==== Given text

Poshmark is one of many companies racing to break into the United States’ nascent live shopping market, which is estimated to bring in $32 billion in sales this year, according to the retail consulting firm Coresight Research. Eyeing the live shopping market in China, which, by comparison, is projected to bring in $647 billion this year, American companies have for years poured money into the medium, where people buy and sell products in real time over video. But American consumers have yet to take to live shopping in the same way.

In 2016, the e-commerce giant Alibaba launched Taobao Live, popularizing live shopping in China. The livestream landscape is much more fragmented in the United States, but even as shoppers return to stores, retailers and large tech firms are betting that consumers will continue searching for, and purchasing, items on their phones. For platforms, live shopping promises more engagement, with consumers sometimes spending hours watching hosts sell items. For retailers, it’s another channel to sell their goods.

Alongside Poshmark, QVC’s parent company Qurate recently started Sune, a live shopping app targeting Gen Z. Last year, Walmart, YouTube and eBay added or expanded their live shopping features. For Prime Day, Amazon recruited celebrities like Kevin Hart to promote its Amazon Live platform. Shein was an early adopter when it began Shein Live in 2016 for U.S. shoppers. It started with just a few hundred viewers per episode and now averages “hundreds of thousands of viewers per episode,” said George Chiao, Shein’s U.S. president, in a statement.

“There’s just an insane level of excitement that we have seen,” said Manish Chandra, the chief executive of Poshmark, at the rooftop event. “In a very few short months, they’re proving that this form of live shopping works,” he added, referring to Posh Shows sellers like Lazovic.

========
==== The data

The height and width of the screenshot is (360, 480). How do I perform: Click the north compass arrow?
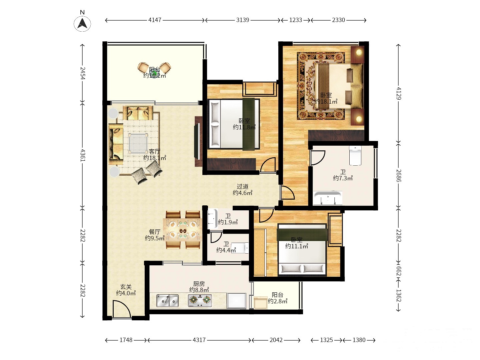click(82, 23)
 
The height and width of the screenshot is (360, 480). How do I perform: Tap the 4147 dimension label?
click(155, 20)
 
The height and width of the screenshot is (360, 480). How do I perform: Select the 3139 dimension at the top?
click(243, 20)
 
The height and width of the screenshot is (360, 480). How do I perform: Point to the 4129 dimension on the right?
click(399, 93)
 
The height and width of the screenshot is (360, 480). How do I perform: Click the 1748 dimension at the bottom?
click(126, 340)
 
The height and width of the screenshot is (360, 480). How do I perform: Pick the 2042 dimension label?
click(276, 340)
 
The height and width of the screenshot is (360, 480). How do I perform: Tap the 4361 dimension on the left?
click(82, 155)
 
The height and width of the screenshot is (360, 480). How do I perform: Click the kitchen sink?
click(167, 300)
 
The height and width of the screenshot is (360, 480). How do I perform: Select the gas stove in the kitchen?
click(200, 300)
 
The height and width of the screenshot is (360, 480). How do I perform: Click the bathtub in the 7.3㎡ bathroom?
click(328, 198)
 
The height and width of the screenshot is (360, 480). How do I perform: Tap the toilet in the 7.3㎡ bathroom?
click(355, 155)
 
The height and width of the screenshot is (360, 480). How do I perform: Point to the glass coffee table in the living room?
click(138, 143)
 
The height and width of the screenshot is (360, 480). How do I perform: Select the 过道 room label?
click(243, 186)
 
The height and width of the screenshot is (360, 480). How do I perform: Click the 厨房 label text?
click(199, 284)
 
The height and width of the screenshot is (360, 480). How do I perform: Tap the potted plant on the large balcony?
click(155, 71)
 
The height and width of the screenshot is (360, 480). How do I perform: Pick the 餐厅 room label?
click(155, 232)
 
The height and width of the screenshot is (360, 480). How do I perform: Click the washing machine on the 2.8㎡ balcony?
click(261, 303)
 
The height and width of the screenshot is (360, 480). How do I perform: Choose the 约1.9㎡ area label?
click(228, 222)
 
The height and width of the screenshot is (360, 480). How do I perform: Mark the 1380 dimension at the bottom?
click(359, 340)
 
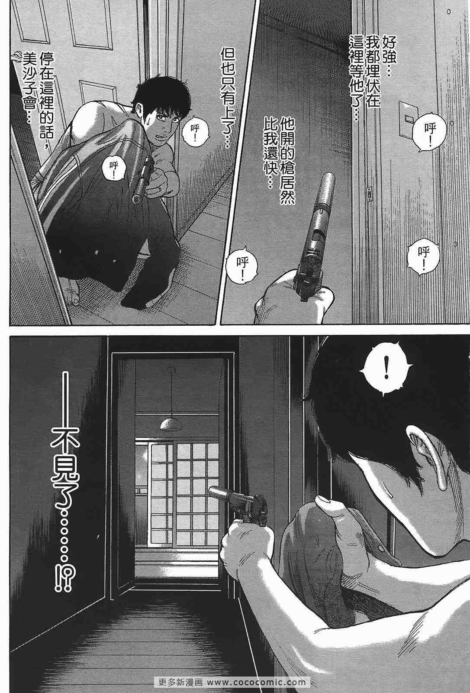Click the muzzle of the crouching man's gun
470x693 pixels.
tap(136, 199)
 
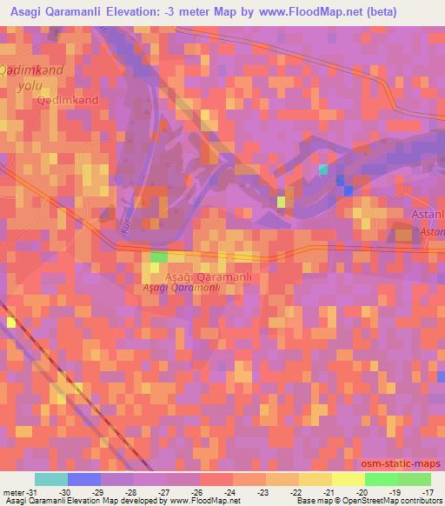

========

* Study questions
1. According to the live shopping passage, how much is China's live shopping market projected to bring in this year?
2. Reproduce the part of the live shopping passage starting with "Alongside Poshmark, QVC’s" and going on through "in a statement.".
3. Does the live shopping passage support each statement? Answer yes or no for each, quoting the words that decide it. (a) Shein started Shein Live in 2016 for U.S. shoppers. (b) Sune is a live shopping app aimed at baby boomers. (c) American consumers have taken to live shopping the same way Chinese consumers have.
The material above has nothing to do with this work.

* Results by task
1. $647 billion.

2.
Alongside Poshmark, QVC’s parent company Qurate recently started Sune, a live shopping app targeting Gen Z. Last year, Walmart, YouTube and eBay added or expanded their live shopping features. For Prime Day, Amazon recruited celebrities like Kevin Hart to promote its Amazon Live platform. Shein was an early adopter when it began Shein Live in 2016 for U.S. shoppers. It started with just a few hundred viewers per episode and now averages “hundreds of thousands of viewers per episode,” said George Chiao, Shein’s U.S. president, in a statement.

3.
(a) Yes: "Shein was an early adopter when it began Shein Live in 2016 for U.S. shoppers."
(b) No: "a live shopping app targeting Gen Z"
(c) No: "But American consumers have yet to take to live shopping in the same way."